═══ Data
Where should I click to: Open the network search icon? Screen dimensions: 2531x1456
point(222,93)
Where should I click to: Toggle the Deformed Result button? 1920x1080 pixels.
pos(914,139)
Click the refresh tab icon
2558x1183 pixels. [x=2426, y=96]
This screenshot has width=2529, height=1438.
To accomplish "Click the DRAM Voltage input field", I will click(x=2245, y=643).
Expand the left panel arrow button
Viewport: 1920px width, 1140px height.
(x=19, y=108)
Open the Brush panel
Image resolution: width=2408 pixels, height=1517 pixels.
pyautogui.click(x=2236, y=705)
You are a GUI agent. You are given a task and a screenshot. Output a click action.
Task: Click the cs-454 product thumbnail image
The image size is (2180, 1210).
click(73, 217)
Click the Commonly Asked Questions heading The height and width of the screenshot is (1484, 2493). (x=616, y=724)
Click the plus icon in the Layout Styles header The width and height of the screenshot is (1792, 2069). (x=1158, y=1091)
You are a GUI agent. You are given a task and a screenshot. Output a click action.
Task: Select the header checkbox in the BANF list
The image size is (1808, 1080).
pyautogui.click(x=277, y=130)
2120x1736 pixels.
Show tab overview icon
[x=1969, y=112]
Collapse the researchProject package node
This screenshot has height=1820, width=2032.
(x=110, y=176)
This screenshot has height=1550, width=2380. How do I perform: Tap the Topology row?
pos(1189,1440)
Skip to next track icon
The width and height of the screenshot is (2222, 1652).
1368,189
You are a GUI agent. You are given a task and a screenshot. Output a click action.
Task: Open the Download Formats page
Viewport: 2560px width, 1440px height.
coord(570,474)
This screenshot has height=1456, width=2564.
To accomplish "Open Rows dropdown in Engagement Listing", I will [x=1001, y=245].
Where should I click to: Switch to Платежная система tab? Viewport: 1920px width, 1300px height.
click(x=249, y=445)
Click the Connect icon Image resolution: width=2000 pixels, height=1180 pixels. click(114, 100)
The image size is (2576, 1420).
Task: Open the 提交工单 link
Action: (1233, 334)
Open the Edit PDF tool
══════
The expected answer is the lines from the one containing "Click the Connect" through the end of the material, reproduced exactly with both ends kept.

*Expected output*
Click the Connect icon Image resolution: width=2000 pixels, height=1180 pixels. click(114, 100)
The image size is (2576, 1420).
Task: Open the 提交工单 link
Action: (1233, 334)
Open the Edit PDF tool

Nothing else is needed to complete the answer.